Prior to termination, both Rehn and Marker each held the position of Senior Account Manager, reporting directly to DeFazio, Meek held the position of Lead/Senior Recruiter, reporting to the COO, and Bauer held the position of Recruiter, reporting to DeFazio. (Am. V. Compl. ¶¶ 34-37.) In total, Employee Defendants allegedly generated approximately one-third of Instant Technology's revenues. (Id. ¶ 39.) The other individual parties to the litigation are Joel and Andrea Katz. Joel Katz used to head Addison Search Ventures, LLC, a competitor of Instant Technology, and currently serves as Chief Investment Officer for Brown Lab Investments (an unrelated business), whose CEO is Andrea Katz. (Id. ¶ 48-50.)
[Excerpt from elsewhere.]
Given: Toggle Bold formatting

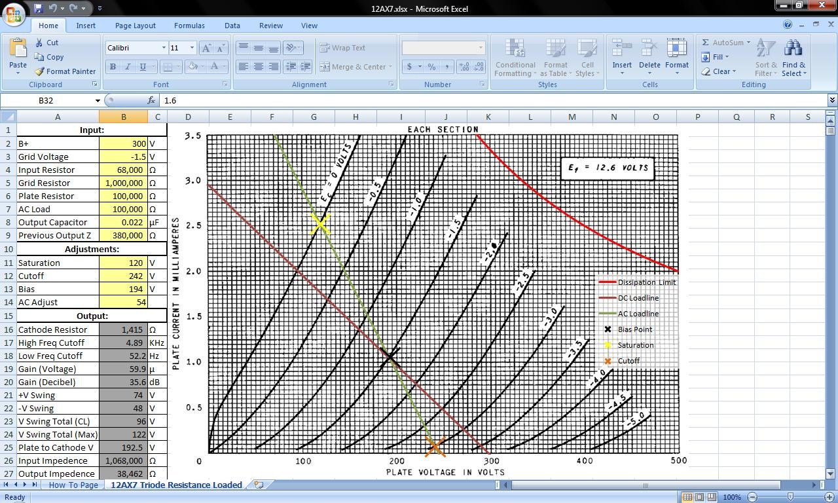Looking at the screenshot, I should pyautogui.click(x=113, y=67).
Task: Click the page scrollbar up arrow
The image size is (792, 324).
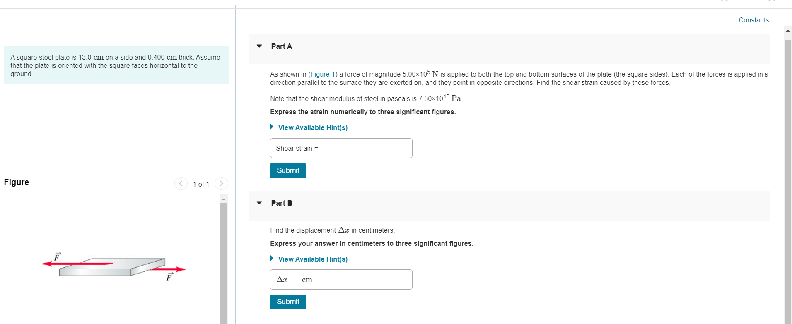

During the latter half of 2011, while still in the employ of Instant Technology, DeFazio was regularly late to work and failed to close any sales purportedly because of her efforts to launch Connect Search. (Am. V. Compl. ¶¶ 31-32.) For example, on December 9, 2011, DeFazio took Meek for drinks to discuss the startup of Connect Search and their departure from Instant Technology, and then charged the outing to her Instant Technology expense account. (Id. ¶ 60.) On December 29, 2011, after being contacted by DeFazio, representatives from Staffing Now, a staffing company, met with DeFazio to present candidates for an administrative assistant opening they believed to be for Instant Technology. (Id. ¶¶ 63-65.) As it turned out, DeFazio was hiring for Connect Search. (Id. ¶ 65.) During this same period, Rehn, Marker, Meek, and Bauer, at the behest of DeFazio, each targeted Instant Technology's top clients for sales but intentionally failed to close those sales so that Connect Search could later step in with the leg-work completed. (Id. ¶¶ 59, 61.)

In early January 2012, Instant Technology alleges that much of its Proprietary Property was misappropriated by Employee Defendants. According to the Amended Verified Complaint, DeFazio copied all of her Instant Technology emails, and using portable media "transferred several gigabytes of data." (Id. ¶ 68.) In addition, Meek allegedly downloaded all candidate data from her Instant Technology computer during the same period. (Id. ¶ 69.) Finally, all Employee Defendants allegedly sent "dozens" of Instant Technology emails from their work to their home email accounts, and then deleted thousands of emails in an effort to hide their conduct. (Id. ¶¶ 70, 72.)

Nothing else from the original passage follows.